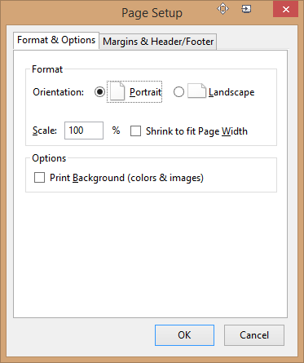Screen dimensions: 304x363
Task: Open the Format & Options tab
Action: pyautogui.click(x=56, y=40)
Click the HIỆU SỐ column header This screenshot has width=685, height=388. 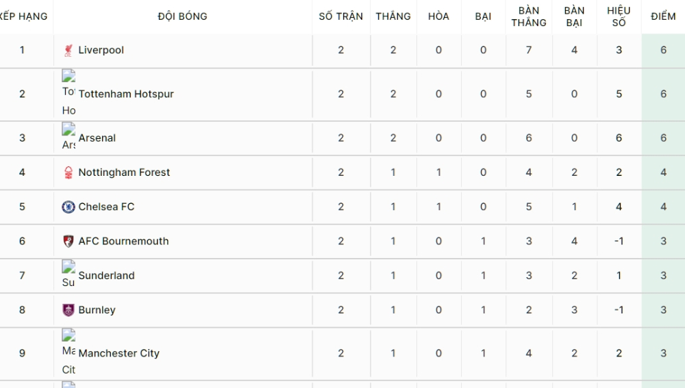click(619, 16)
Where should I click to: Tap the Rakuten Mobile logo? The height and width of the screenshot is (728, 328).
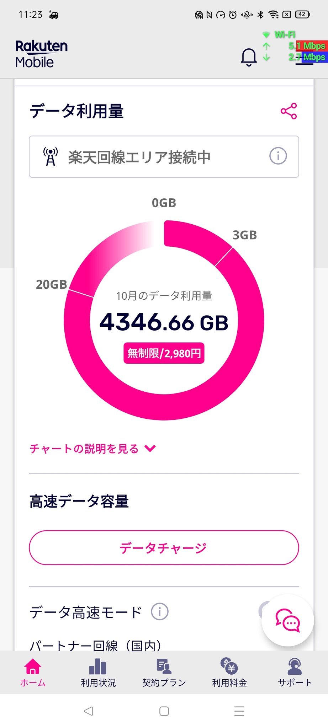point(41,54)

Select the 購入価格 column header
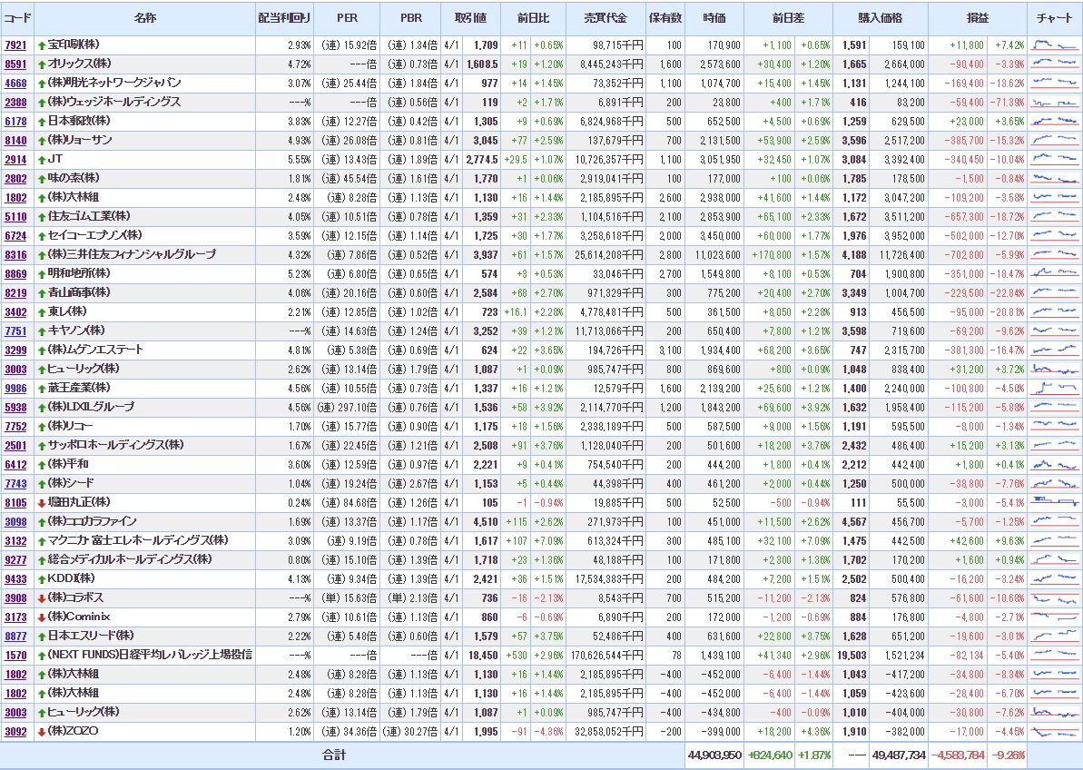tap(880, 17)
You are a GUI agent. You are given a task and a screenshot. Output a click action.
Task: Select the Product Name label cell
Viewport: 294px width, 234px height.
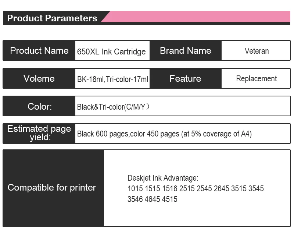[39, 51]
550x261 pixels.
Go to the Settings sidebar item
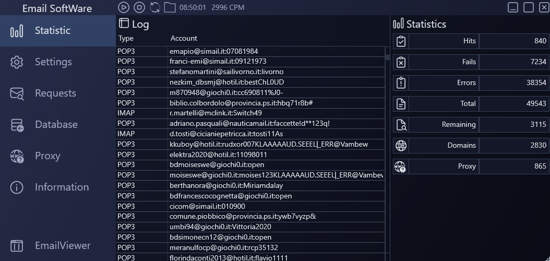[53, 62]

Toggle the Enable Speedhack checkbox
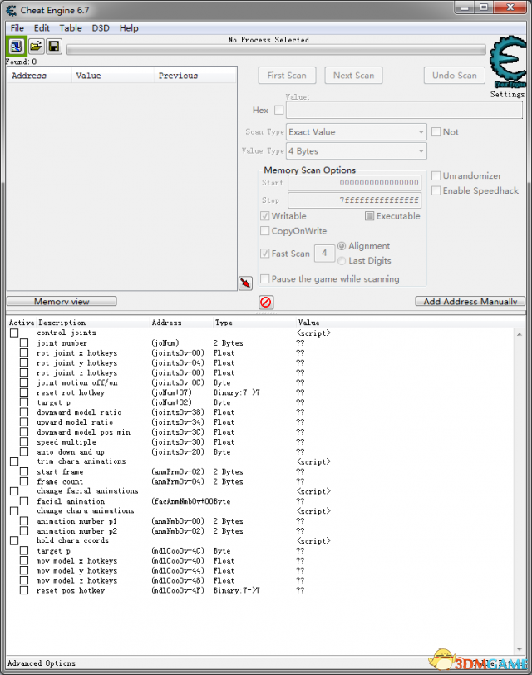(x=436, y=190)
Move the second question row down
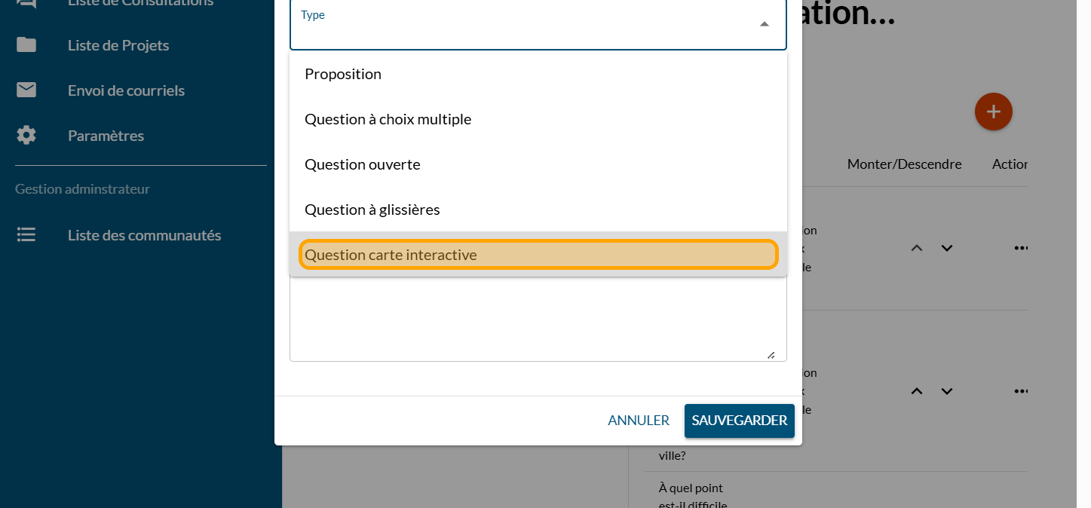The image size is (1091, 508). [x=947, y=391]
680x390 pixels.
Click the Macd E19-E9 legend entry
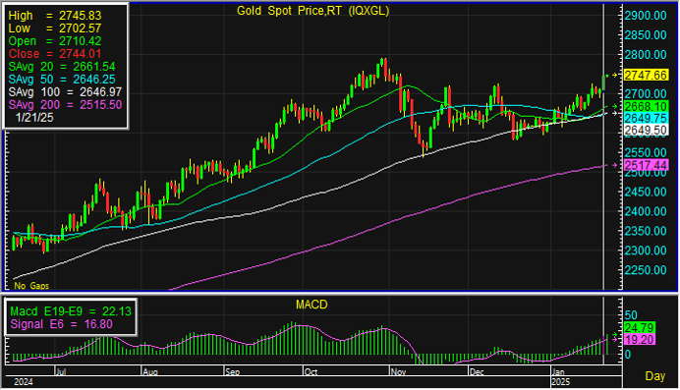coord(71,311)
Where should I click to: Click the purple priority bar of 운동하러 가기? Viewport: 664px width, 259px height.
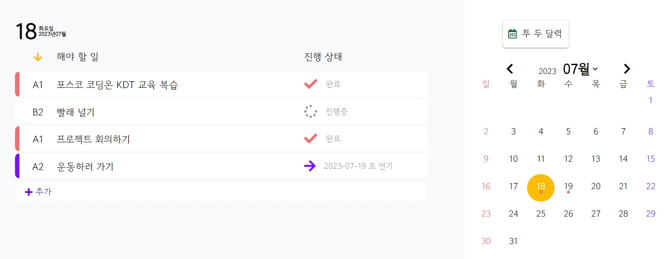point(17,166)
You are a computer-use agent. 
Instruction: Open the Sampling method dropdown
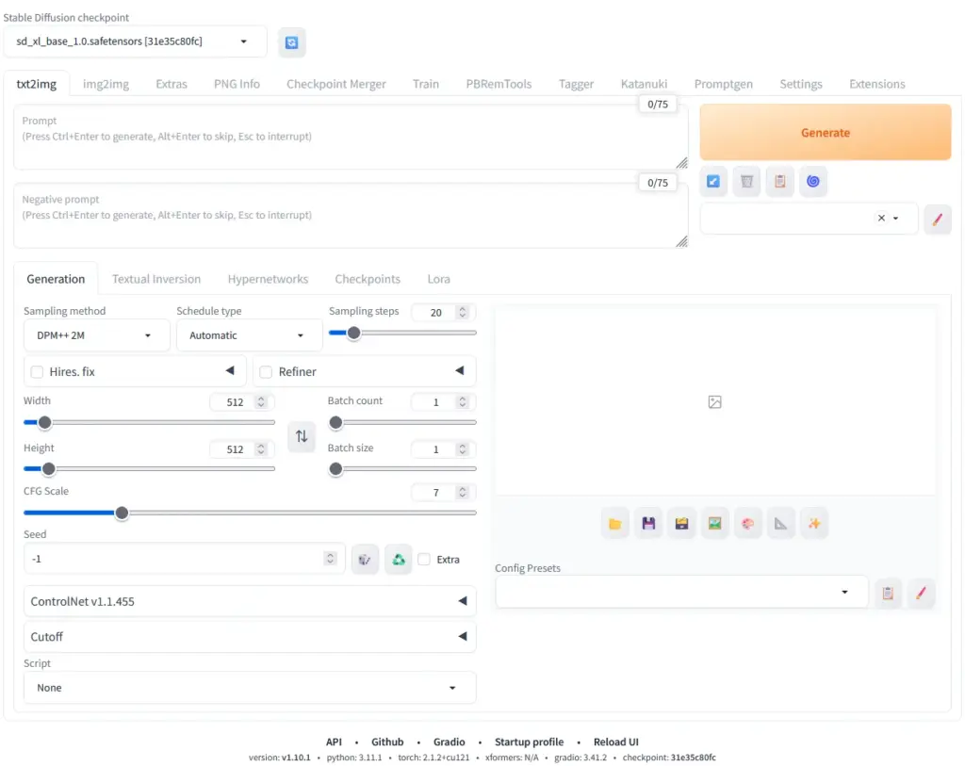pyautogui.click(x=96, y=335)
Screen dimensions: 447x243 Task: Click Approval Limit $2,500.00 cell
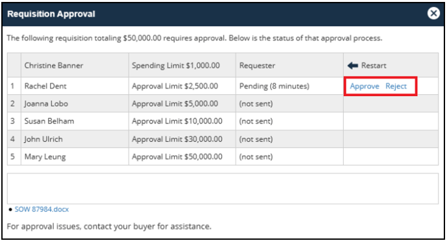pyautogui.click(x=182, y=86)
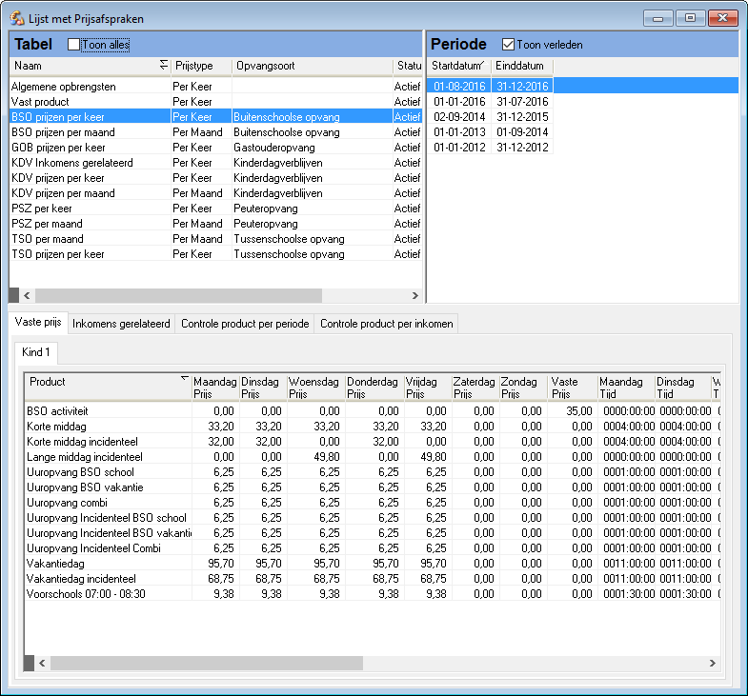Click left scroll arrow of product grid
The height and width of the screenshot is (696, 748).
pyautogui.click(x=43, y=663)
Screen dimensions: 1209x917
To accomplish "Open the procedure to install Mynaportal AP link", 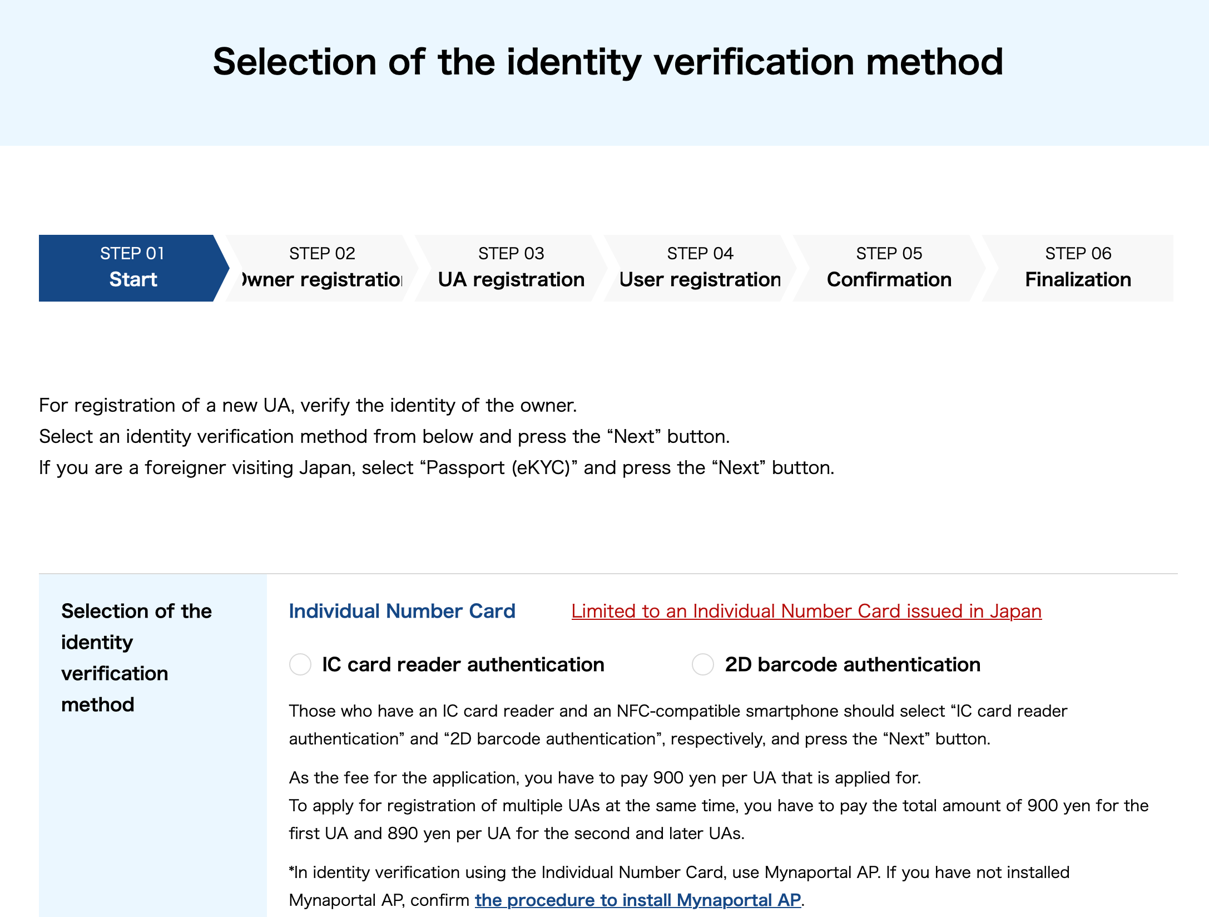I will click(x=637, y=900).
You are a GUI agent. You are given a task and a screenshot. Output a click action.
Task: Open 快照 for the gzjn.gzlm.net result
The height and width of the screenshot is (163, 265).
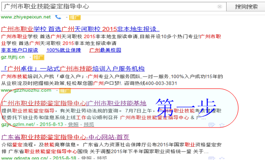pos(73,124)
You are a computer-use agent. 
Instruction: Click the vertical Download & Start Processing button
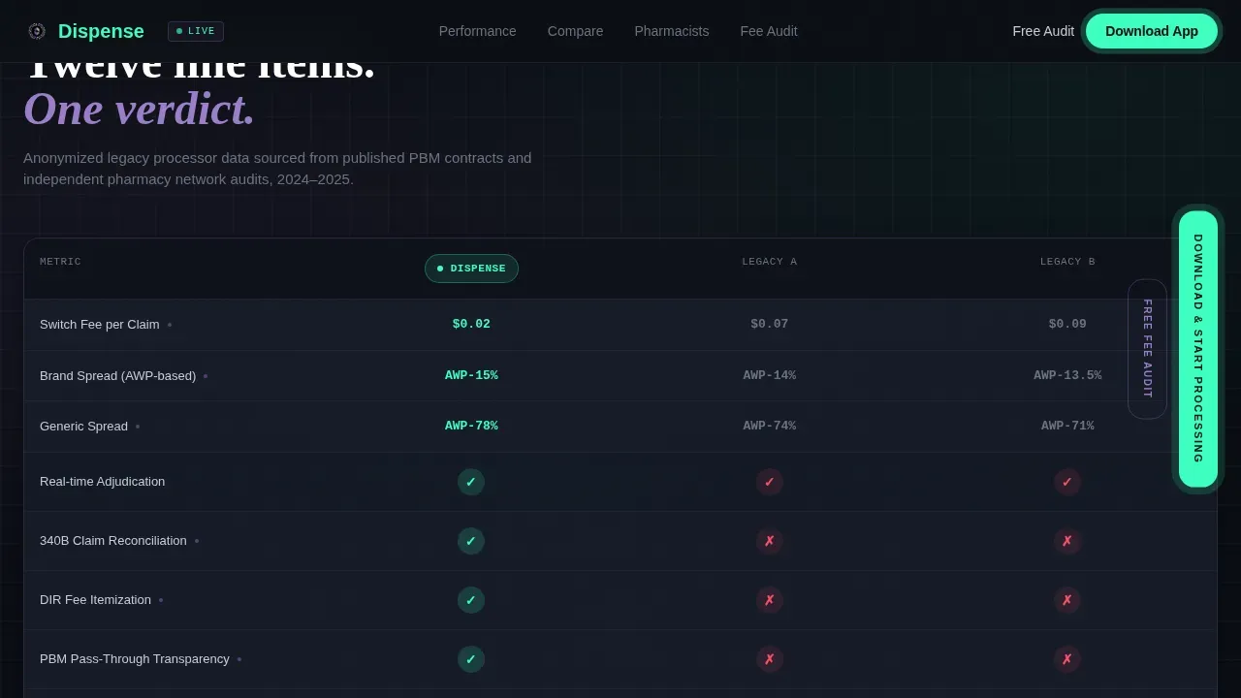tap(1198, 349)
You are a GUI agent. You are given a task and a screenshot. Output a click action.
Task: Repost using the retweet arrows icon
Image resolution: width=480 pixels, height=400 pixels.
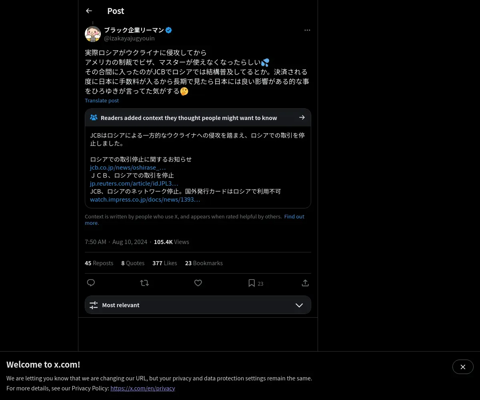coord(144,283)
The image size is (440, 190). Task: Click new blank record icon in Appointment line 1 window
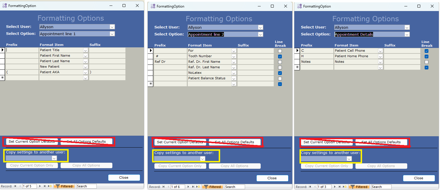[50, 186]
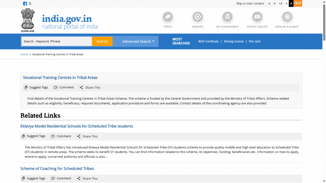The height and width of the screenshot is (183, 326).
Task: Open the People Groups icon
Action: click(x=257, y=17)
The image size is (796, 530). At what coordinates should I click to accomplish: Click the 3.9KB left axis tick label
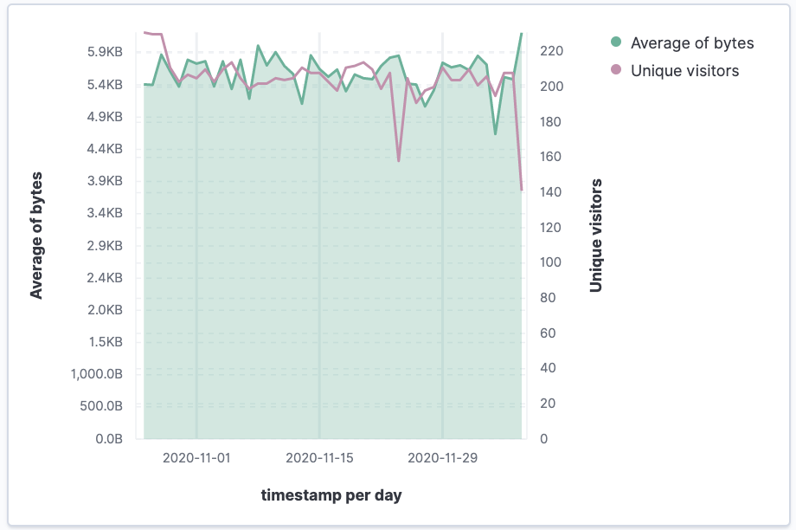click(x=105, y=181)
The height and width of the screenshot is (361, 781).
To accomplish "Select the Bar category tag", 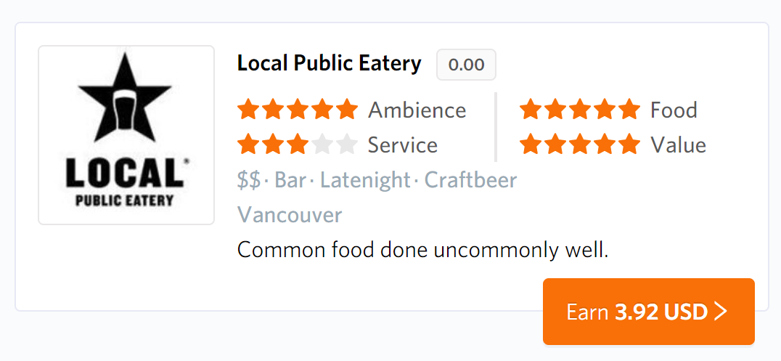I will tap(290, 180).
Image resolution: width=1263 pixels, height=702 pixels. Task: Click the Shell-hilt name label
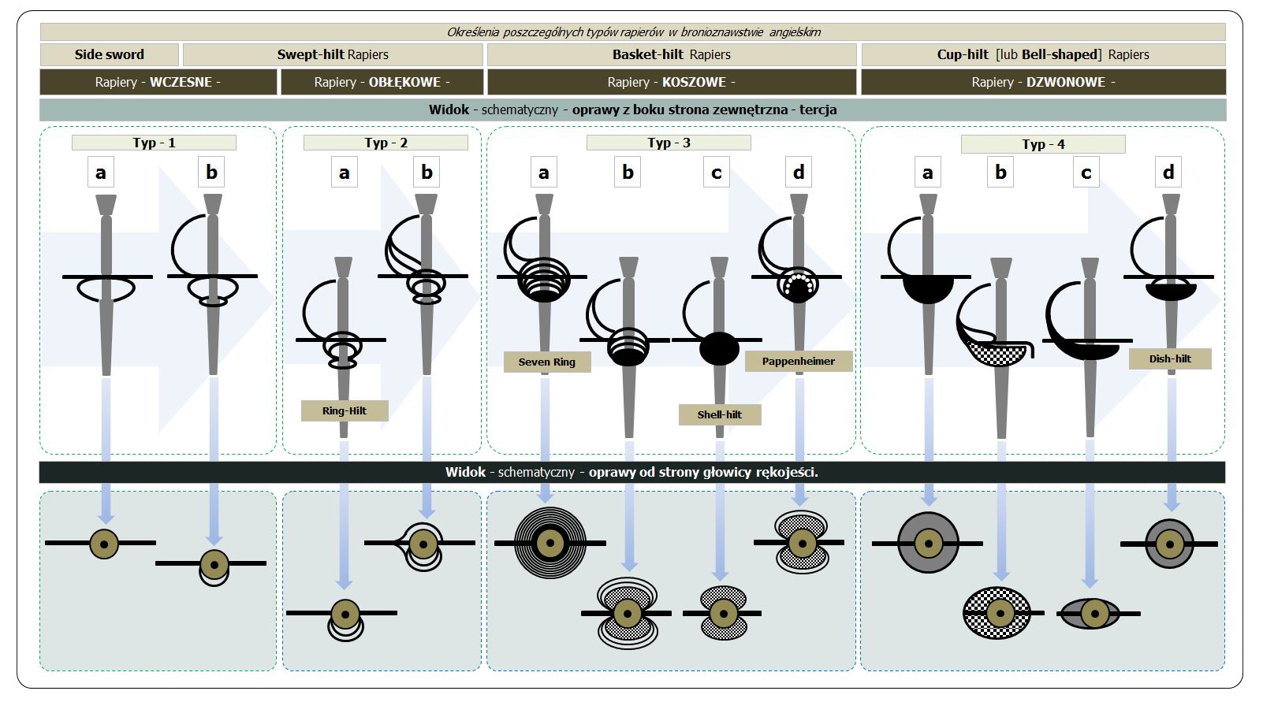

____________

**TASK PROMPT:** Look above for the line with "Screen dimensions: 447x243", then give again exactly every line from there through the line with "Screen dimensions: 1209x917", skipping the pictures.

**SOLVED PROBLEM:**
Screen dimensions: 447x243 Task: Click Approval Limit $2,500.00 cell
pyautogui.click(x=182, y=86)
Click left scroll arrow of product grid
The height and width of the screenshot is (696, 748).
pyautogui.click(x=43, y=663)
Screen dimensions: 1209x917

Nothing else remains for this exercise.